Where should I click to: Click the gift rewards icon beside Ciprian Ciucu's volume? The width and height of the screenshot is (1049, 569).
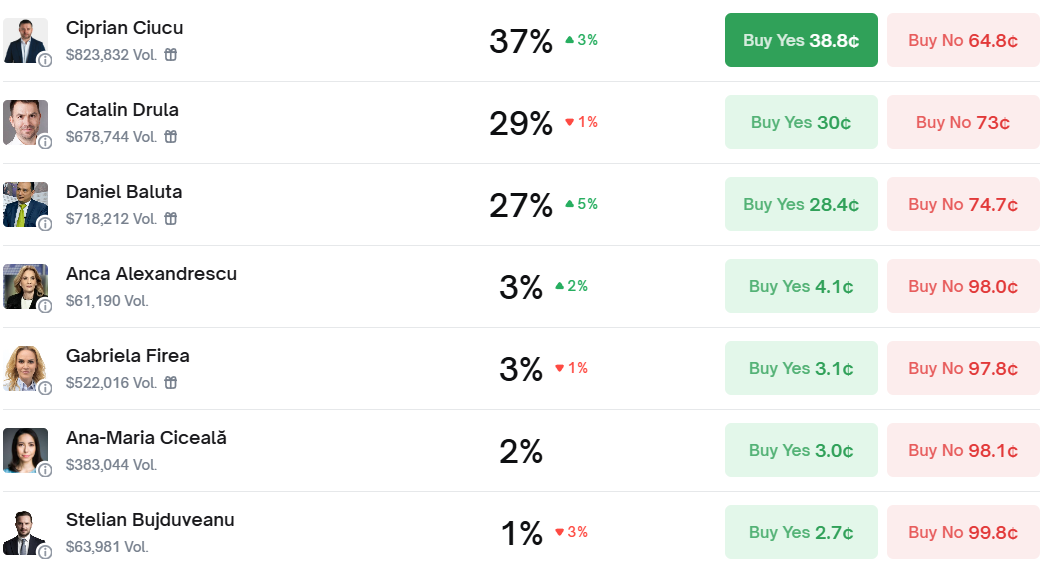click(x=171, y=55)
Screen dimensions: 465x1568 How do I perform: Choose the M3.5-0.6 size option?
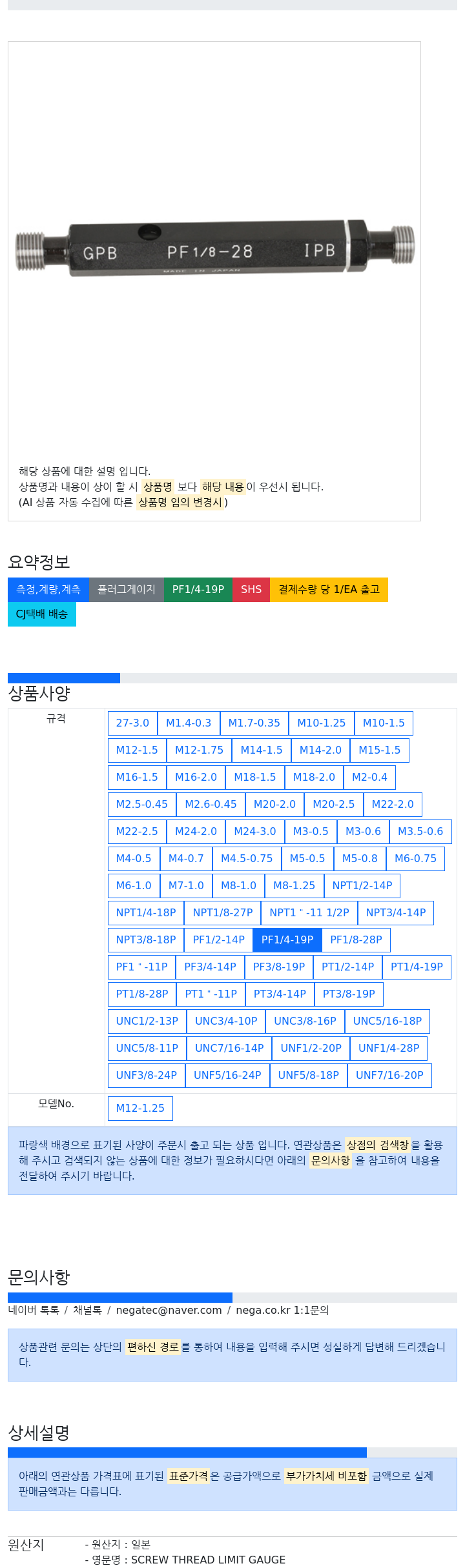pyautogui.click(x=420, y=831)
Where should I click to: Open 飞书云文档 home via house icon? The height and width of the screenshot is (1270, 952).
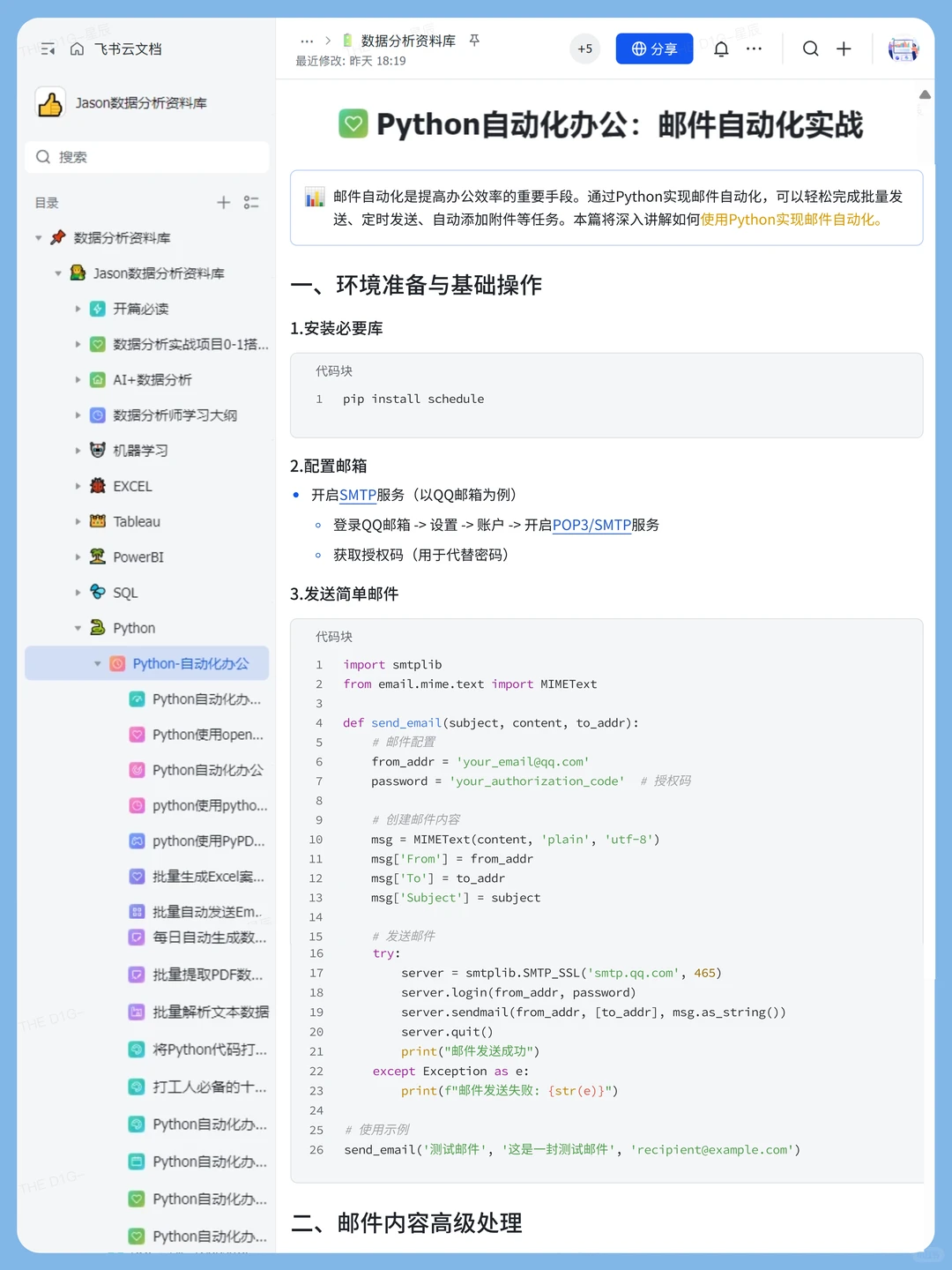click(75, 49)
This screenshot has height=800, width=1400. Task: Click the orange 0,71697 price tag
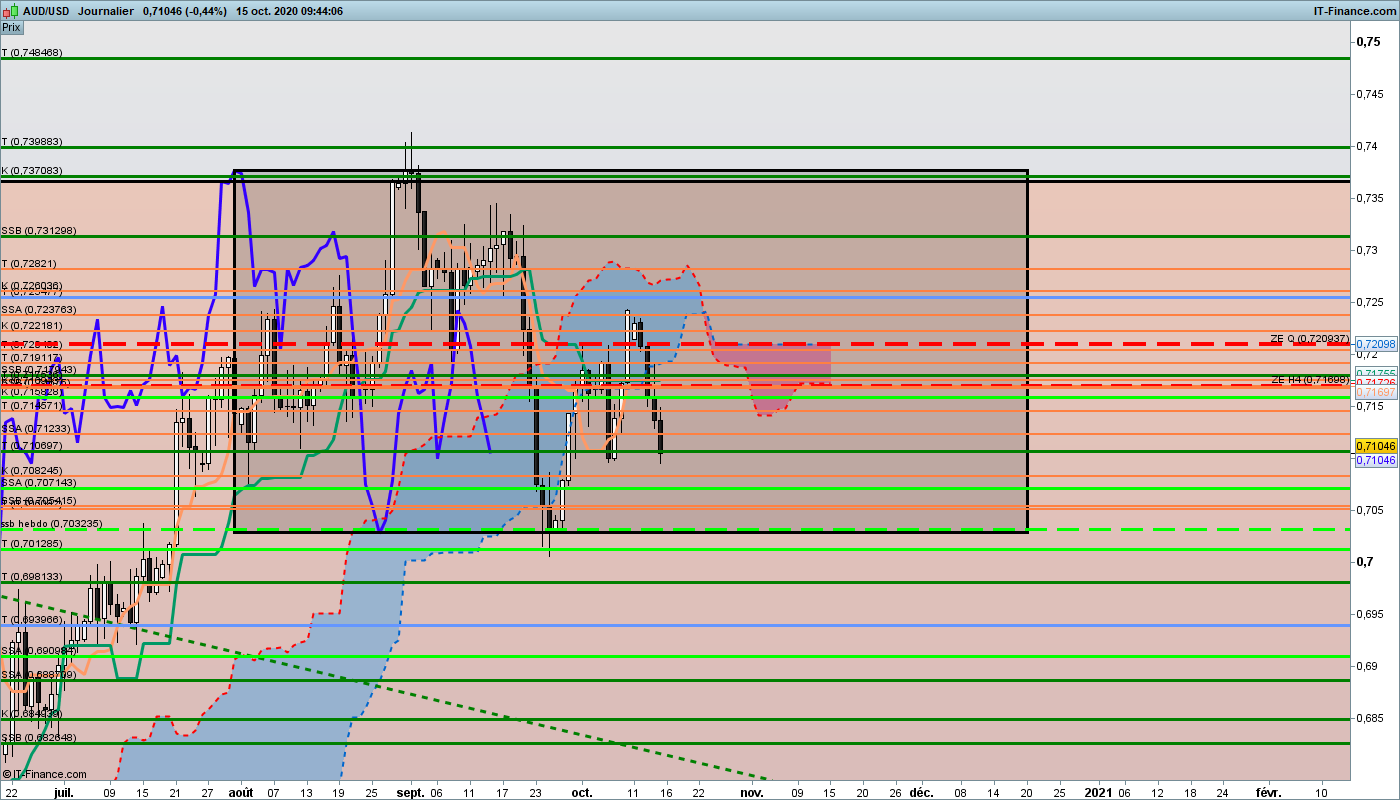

### WORK TO COMPLETE
All lines above between the line that contains "Where should I click to: Open" and the last line of the entries, both included, must be transcribed exactly. No pictures are to appear.

### EXERCISE RESULT
Where should I click to: Open 飞书云文档 home via house icon? The height and width of the screenshot is (1270, 952).
click(75, 49)
This screenshot has height=800, width=1400. Task: Click the orange 0,71697 price tag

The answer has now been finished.